— С меня хватит, — сказал Этьен и перевел дух. — Сам не понимаю, как я могу выносить такую дребедень, Это, конечно, щекочет нервы, но все равно дребедень.
— Ну, разумеется, это не один из шедевров Пизанелло,[175] — сказал Оливейра.
— И уж конечно, никоим образом это не Шёнберг,[176] — сказал Рональд. — А зачем тогда попросил? У тебя не только ума не хватает, у тебя еще и сострадания нет. Ты сам-то когда-нибудь шлялся ночью по улицам в мокрых ботинках? Джелли Ролл шлялся, это видно по тому, как он поет, он знает, что это такое, так-то, старик.

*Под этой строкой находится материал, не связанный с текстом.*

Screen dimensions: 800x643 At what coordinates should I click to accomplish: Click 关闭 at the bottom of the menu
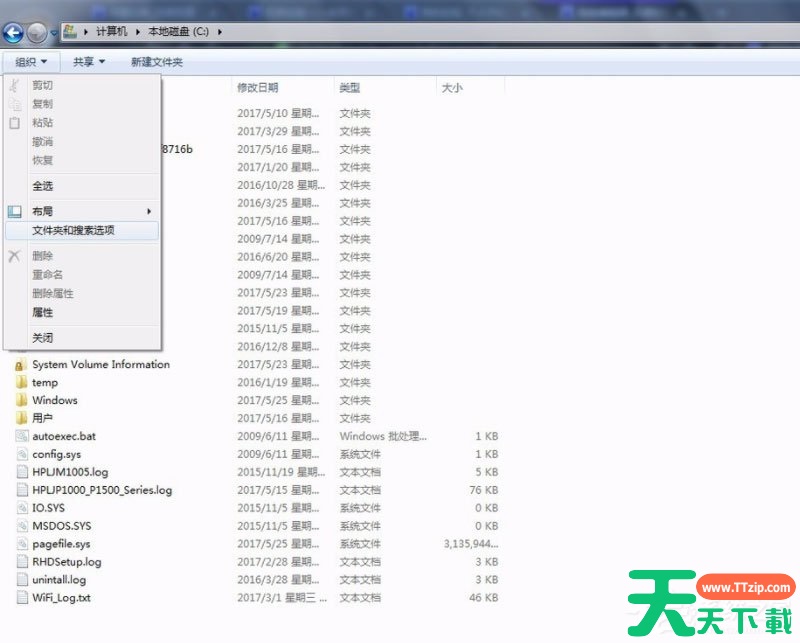[x=43, y=338]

— Когда я рисую, в сухих ботинках у меня лучше получается, — сказал Этьен. — И не доставай меня аргументами в стиле Армии спасения. Поставь лучше что-нибудь поумнее, соло Сонни Роллинса[177] например. Эти ребята из «West coast» напоминают то ли Джексона Поллока,[178] то ли Тоби,[179] по крайней мере видно, что они вышли из возраста пианолы и акварельных красок.
— Он способен верить в прогресс искусства, — сказал Оливейра, зевая. — Не обращай на него внимания, Рональд, той рукой, которая у тебя свободна, достань-ка пластинку Stack О’Lee Blues,[180] там есть одно соло на рояле, на мой взгляд стоящее.
— Что до прогресса в искусстве — все это глупости, навязшие в зубах, — сказал Этьен. — Просто в джазе, как и в любом другом искусстве, всегда найдется кучка шантажистов. Одно дело, когда музыка вызывает эмоции, и другое дело, когда эмоция претендует на роль музыки. Отцовская боль выражается фа-диезом, а саркастическая улыбка — это смесь желтого, фиолетового и черного цветов. Нет, мой дорогой, искусство — оно или ближе, или дальше всего этого, но оно никогда не начинается этим.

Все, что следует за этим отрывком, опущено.